*** Block opens ***

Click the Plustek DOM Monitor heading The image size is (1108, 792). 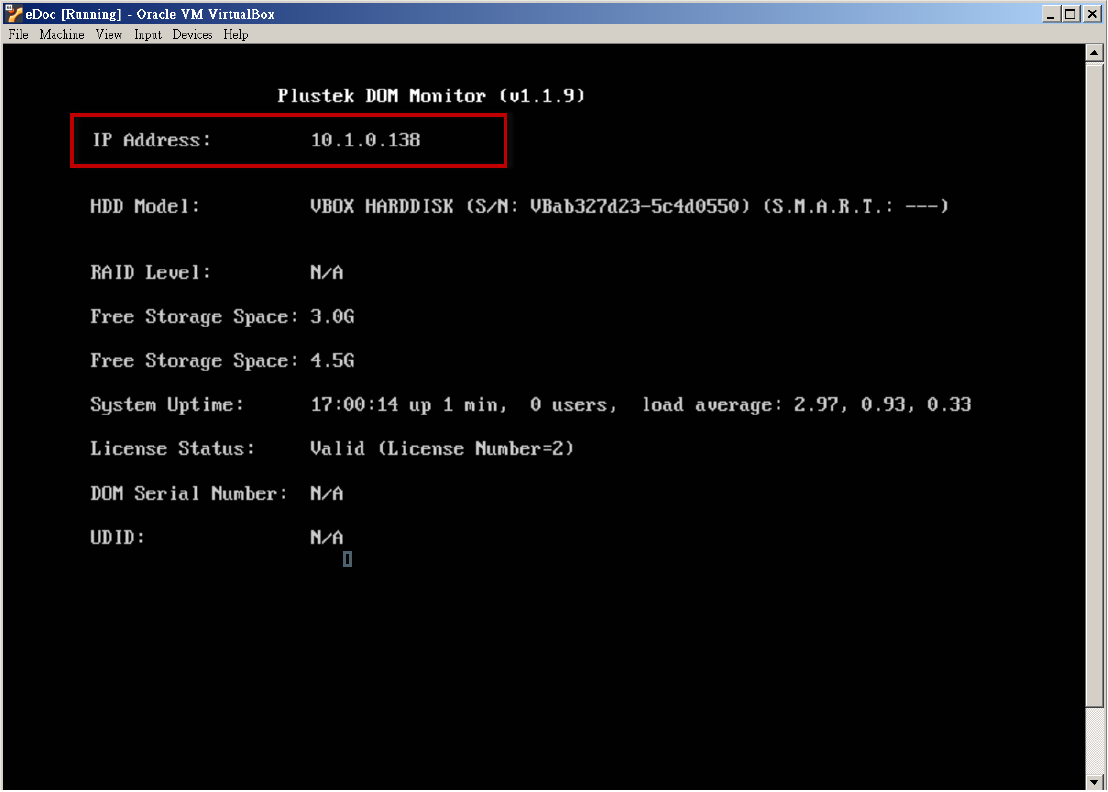(x=431, y=96)

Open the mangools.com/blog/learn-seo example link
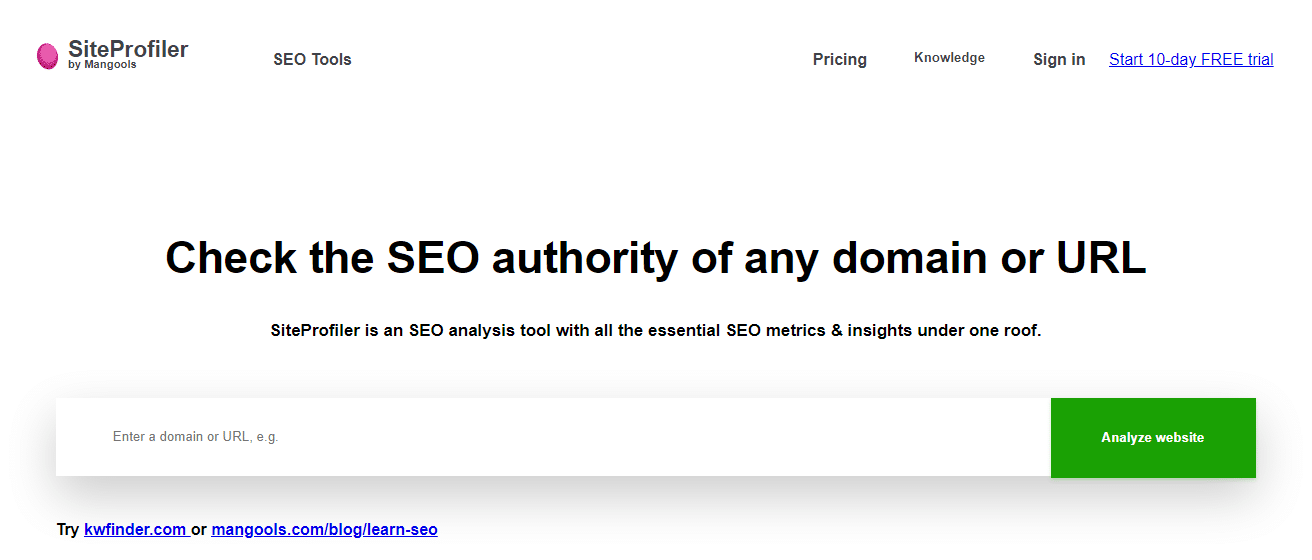(x=324, y=530)
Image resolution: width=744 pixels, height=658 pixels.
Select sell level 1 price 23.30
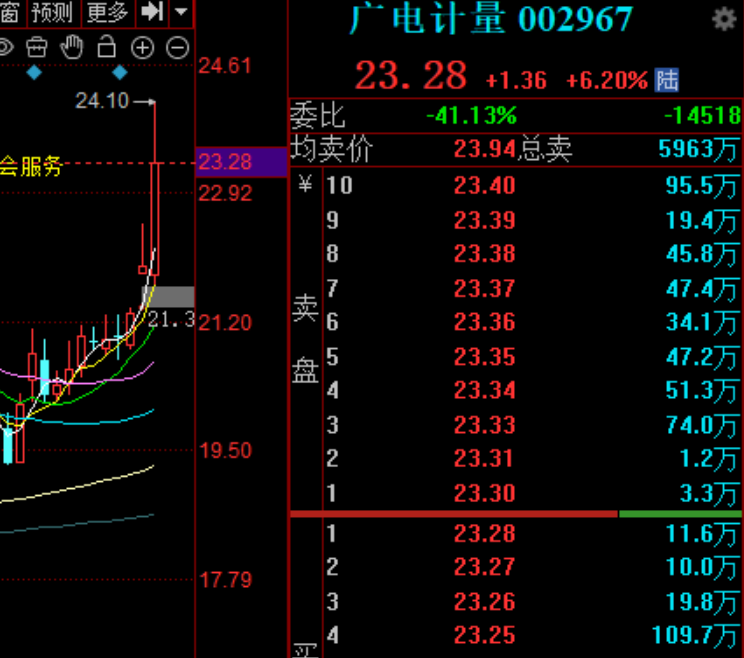(484, 492)
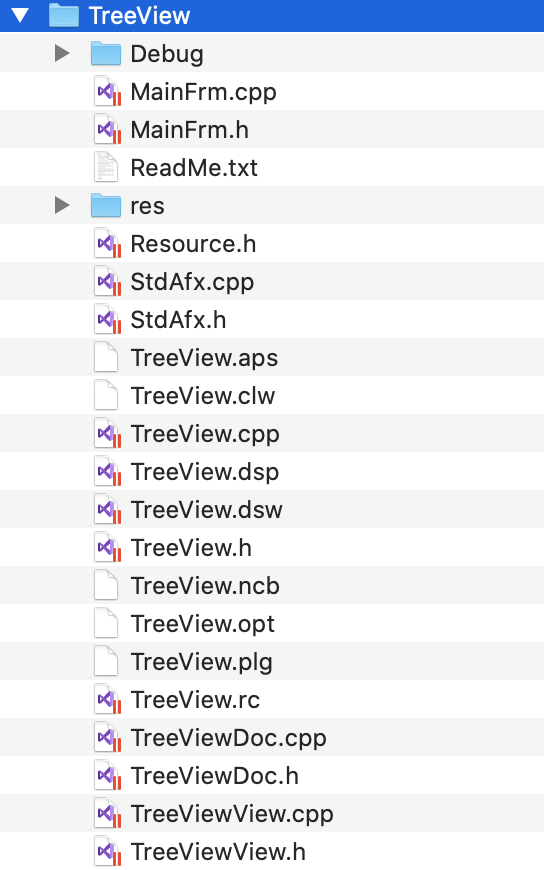Click the Debug folder icon
The height and width of the screenshot is (870, 544).
click(106, 54)
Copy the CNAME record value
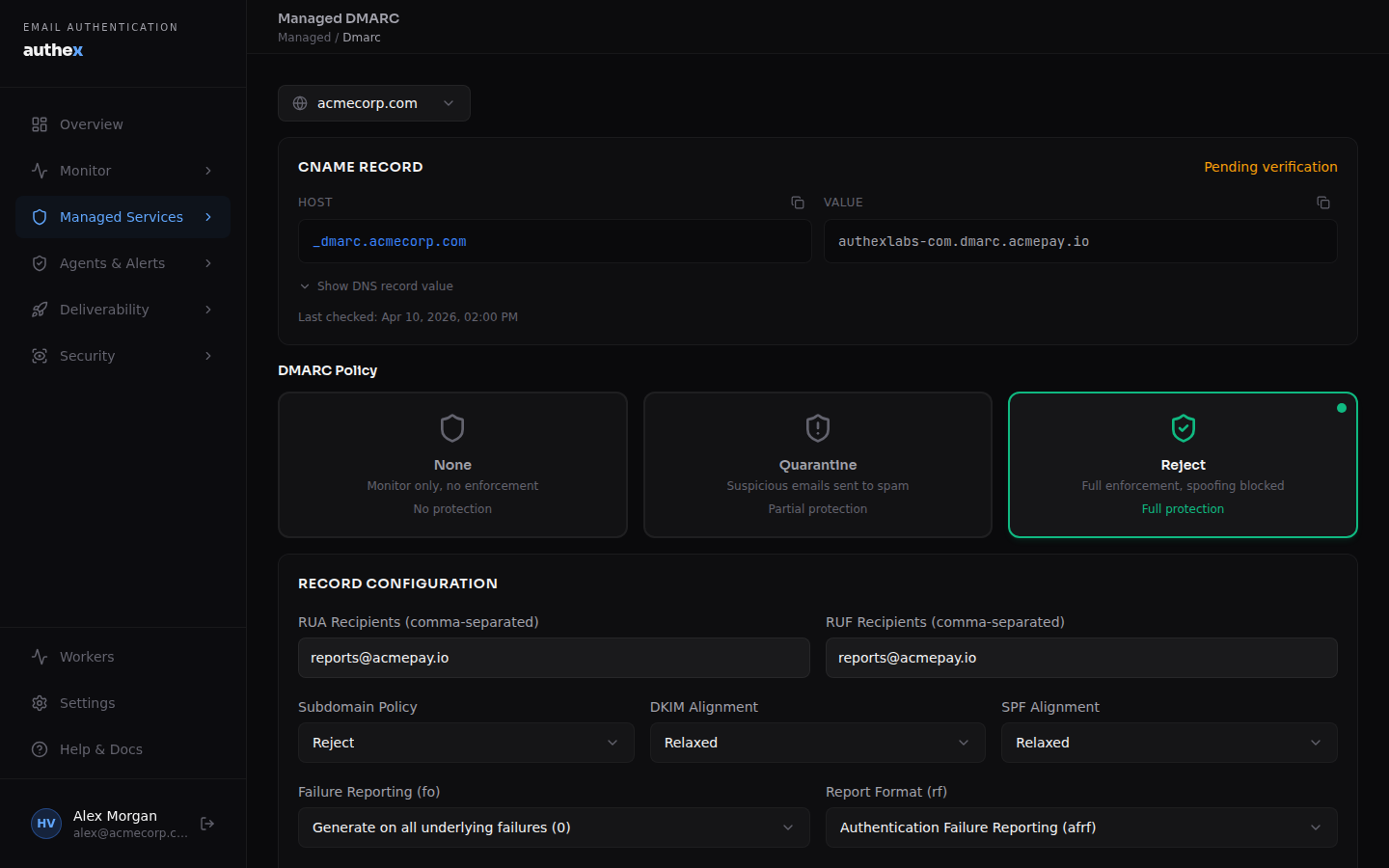Viewport: 1389px width, 868px height. click(x=1323, y=203)
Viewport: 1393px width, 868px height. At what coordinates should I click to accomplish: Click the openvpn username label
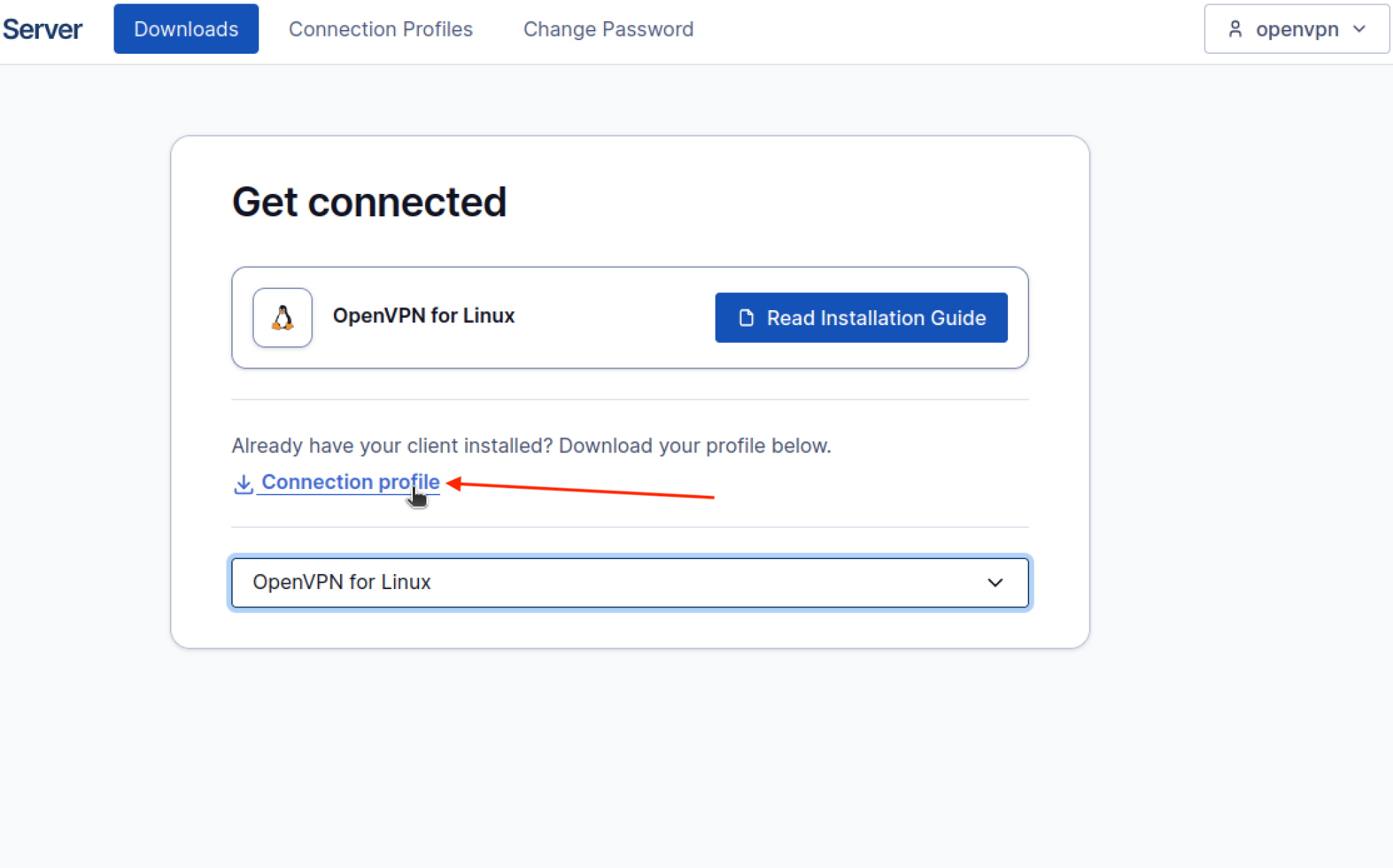pos(1297,29)
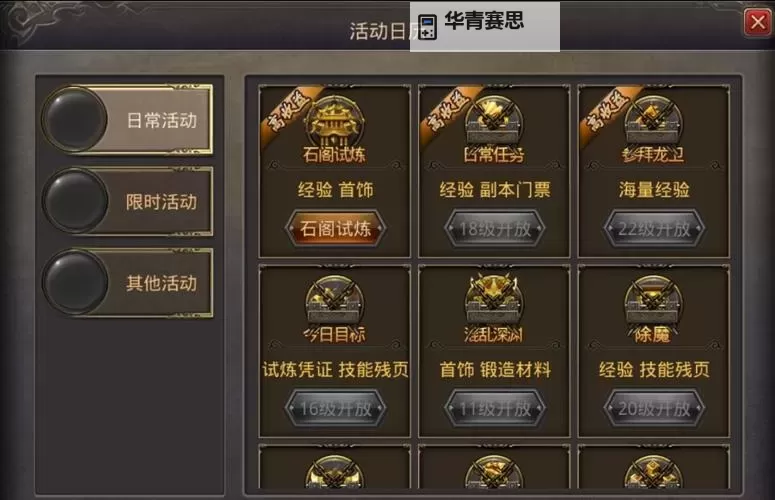Select the bottom-middle partially visible activity card
The width and height of the screenshot is (775, 500).
tap(494, 467)
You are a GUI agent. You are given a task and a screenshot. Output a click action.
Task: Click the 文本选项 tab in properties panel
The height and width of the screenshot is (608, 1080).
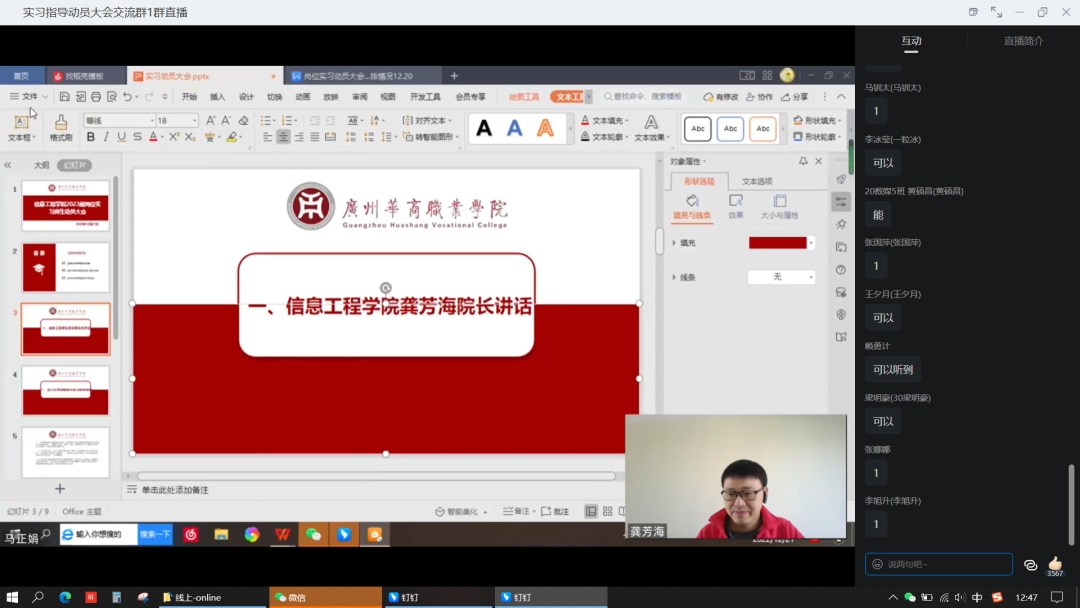click(x=756, y=181)
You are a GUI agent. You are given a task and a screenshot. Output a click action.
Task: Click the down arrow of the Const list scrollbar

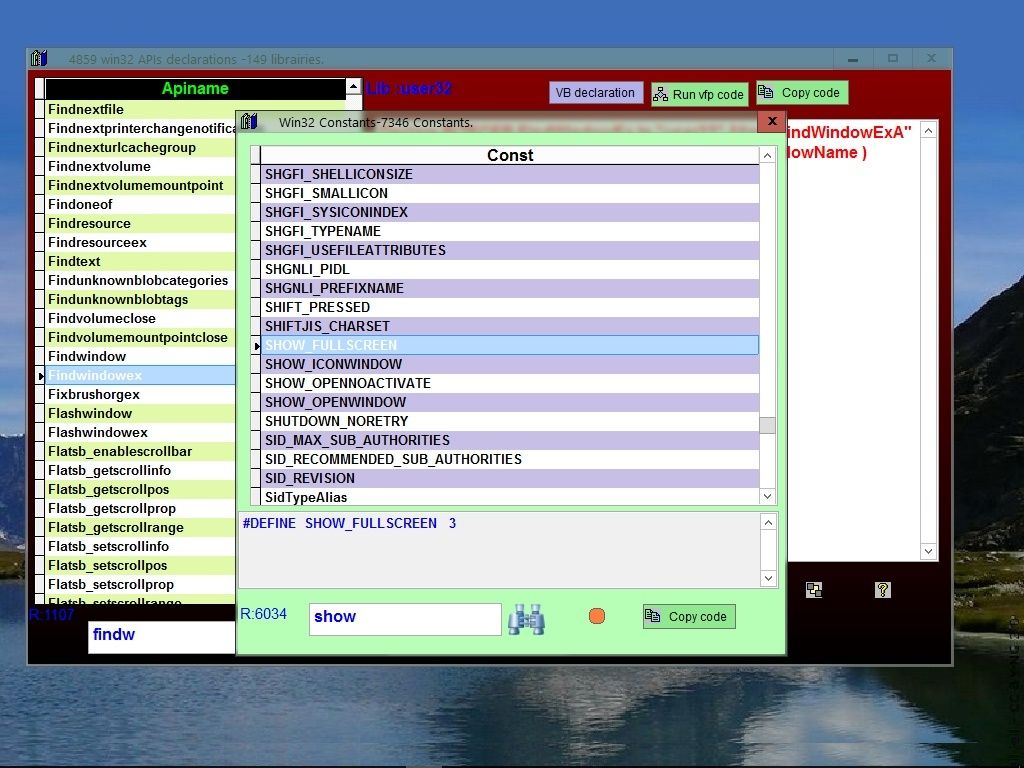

*** Block closes ***

■ WORK TO COMPLETE
Your task is to repeat only the lines from the line containing "Image resolution: width=744" through the final line of the material, inclusive; do not include pictures.

■ RESPONSE TO THE TASK
Image resolution: width=744 pixels, height=658 pixels.
Select sell level 1 price 23.30
(484, 492)
Click the Debug folder icon
The height and width of the screenshot is (870, 544).
click(106, 54)
Copy the CNAME record value
Viewport: 1389px width, 868px height. click(x=1323, y=203)
Viewport: 1393px width, 868px height. At what coordinates should I click to accomplish: Click the openvpn username label
pos(1297,29)
Select the bottom-middle partially visible activity card
The width and height of the screenshot is (775, 500).
tap(494, 467)
You are a GUI agent. You are given a task and a screenshot. Output a click action.
Task: Click the 文本选项 tab in properties panel
The height and width of the screenshot is (608, 1080).
click(x=756, y=181)
You are a GUI agent. You are given a task and a screenshot. Output a click action.
Task: Click the down arrow of the Const list scrollbar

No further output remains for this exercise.